Le technicien marocain aime travailler avec un vestiaire resserré. Une structure claire, 30 joueurs de champ, quatre gardiens, pas plus. Pour lui, au‑delà, la dynamique de groupe se délite, les frustrations montent, le développement individuel se grippe.
Vilakazi, lui, voit autre chose : une équipe engagée sur tous les fronts, déjà frappée par les blessures, et un marathon qui ne fait que commencer.

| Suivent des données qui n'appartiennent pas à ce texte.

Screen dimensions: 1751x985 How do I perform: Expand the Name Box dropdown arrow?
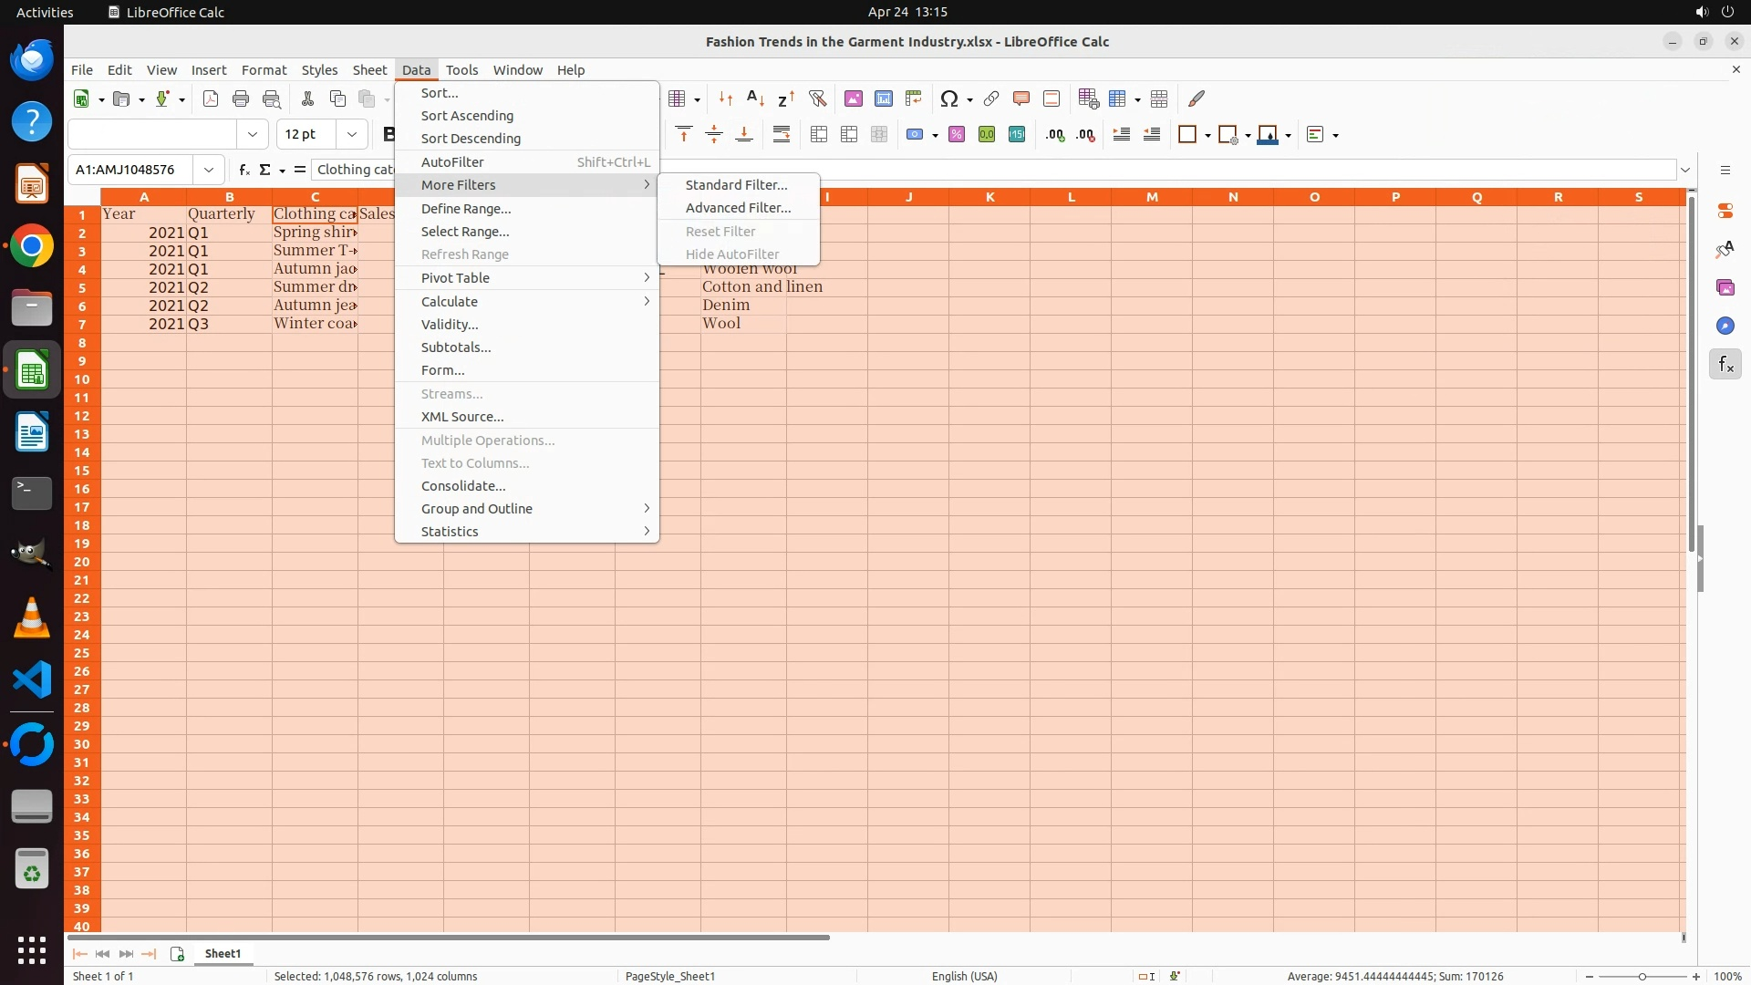pyautogui.click(x=209, y=170)
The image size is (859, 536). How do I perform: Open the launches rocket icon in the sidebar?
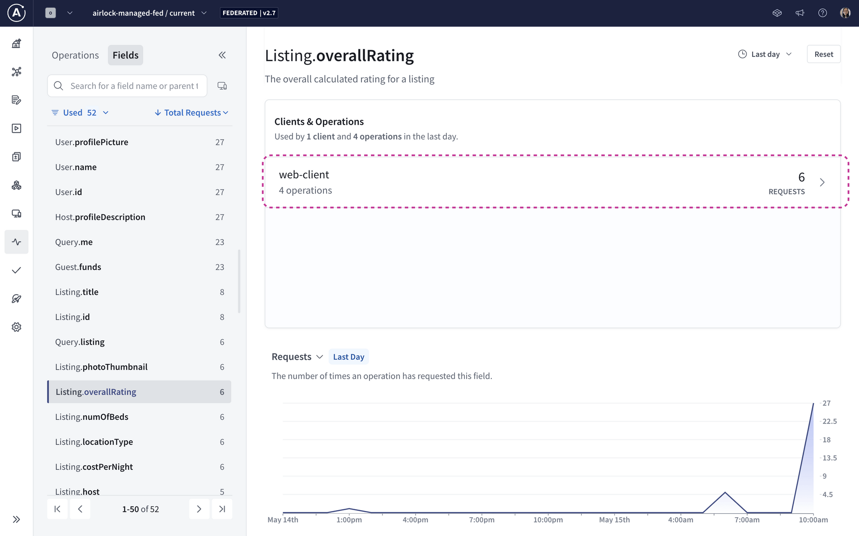point(17,299)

Blessures en série, alarmes en rouge
Les Pirates sont en plein cœur de la tempête. MTN8, où ils ont déjà validé leur billet pour la finale face à Mamelodi Sundowns. Tours préliminaires de la CAF Champions League. Betway Premiership qui s’emballe. Et encore la Carling Knockout et la Nedbank Cup à venir.
Les corps, eux, commencent déjà à lâcher.
« Regardez les blessures qu’ils ont en ce moment », insiste Vilakazi auprès de FARPost. Il cite les cas un par un : Makhehlene Makhaula touché, Thalente Mbatha victime d’un problème au genou, Sihle Nduli blessé « sérieusement ». Trois noms, trois alertes. Et la saison vient à peine de décoller.
Pour l’ancien milieu de terrain, le message est limpide : ces absences ne sont pas un accident isolé, mais le signe que l’effectif doit être renforcé.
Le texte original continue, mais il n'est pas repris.